- Problem requirements
Within the data that follows, set down exactly the lines from the one containing "The height and" through the one containing "View the 我的投标文件 tab", both ends included.

Source data:
*****

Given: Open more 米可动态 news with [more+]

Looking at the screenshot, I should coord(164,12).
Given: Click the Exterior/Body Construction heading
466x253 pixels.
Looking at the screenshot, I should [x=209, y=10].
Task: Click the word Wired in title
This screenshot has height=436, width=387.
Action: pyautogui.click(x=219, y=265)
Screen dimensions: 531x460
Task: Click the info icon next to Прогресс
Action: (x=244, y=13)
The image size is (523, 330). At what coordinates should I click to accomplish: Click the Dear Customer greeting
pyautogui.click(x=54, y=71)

*****

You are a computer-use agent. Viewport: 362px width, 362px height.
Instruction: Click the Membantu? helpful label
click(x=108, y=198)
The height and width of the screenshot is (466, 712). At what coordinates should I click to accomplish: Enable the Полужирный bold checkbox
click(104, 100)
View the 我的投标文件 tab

*****

- The answer
The height and width of the screenshot is (466, 712). At what coordinates should I click to accomplish: Enable the Полужирный bold checkbox
click(104, 100)
View the 我的投标文件 tab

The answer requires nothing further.